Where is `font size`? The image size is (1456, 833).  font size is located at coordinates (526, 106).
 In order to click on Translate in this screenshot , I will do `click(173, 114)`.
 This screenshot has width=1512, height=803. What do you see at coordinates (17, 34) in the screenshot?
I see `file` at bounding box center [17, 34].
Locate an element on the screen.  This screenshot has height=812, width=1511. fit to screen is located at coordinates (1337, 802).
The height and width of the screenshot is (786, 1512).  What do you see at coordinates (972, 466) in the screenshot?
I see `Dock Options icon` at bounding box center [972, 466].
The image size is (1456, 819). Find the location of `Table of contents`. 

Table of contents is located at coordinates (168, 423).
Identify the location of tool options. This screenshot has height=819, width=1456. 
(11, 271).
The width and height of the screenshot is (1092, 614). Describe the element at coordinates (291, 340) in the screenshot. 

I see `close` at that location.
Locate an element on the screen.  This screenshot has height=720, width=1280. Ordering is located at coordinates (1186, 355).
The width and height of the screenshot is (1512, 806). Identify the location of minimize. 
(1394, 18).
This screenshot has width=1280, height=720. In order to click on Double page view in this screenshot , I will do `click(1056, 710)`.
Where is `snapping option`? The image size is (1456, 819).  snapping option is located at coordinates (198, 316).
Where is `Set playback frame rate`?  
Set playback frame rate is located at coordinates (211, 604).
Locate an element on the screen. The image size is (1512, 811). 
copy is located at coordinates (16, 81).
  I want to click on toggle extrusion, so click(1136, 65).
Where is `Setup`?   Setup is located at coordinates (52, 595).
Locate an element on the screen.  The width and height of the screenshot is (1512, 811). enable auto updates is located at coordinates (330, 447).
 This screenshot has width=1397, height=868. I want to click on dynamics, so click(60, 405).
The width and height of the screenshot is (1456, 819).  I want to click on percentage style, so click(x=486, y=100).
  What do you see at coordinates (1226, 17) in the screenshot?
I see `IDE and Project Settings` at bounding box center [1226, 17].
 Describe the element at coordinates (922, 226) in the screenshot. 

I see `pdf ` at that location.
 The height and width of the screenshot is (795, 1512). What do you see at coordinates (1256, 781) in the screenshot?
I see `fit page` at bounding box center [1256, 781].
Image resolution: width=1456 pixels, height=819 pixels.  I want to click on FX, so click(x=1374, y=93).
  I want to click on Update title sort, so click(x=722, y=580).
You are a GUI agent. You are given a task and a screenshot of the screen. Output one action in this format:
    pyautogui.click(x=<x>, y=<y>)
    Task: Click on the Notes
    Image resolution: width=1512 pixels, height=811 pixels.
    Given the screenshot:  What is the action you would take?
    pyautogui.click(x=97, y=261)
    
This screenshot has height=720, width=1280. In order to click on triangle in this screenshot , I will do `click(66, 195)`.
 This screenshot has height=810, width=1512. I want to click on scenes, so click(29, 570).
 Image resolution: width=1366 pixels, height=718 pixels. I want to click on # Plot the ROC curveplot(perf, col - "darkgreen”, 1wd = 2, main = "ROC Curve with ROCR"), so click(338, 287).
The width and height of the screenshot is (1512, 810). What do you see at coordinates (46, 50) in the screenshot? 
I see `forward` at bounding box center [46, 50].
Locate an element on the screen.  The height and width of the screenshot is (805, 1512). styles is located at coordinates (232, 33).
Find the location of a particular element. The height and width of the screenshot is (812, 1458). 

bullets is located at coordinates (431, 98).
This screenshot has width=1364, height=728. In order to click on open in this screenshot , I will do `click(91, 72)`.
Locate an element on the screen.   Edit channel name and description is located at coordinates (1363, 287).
***
» What you should do
State how many lines in the rows above contain the string "Find", treating uppercase and lowercase letters as distinct. Reply with the number alone.

» Result below
2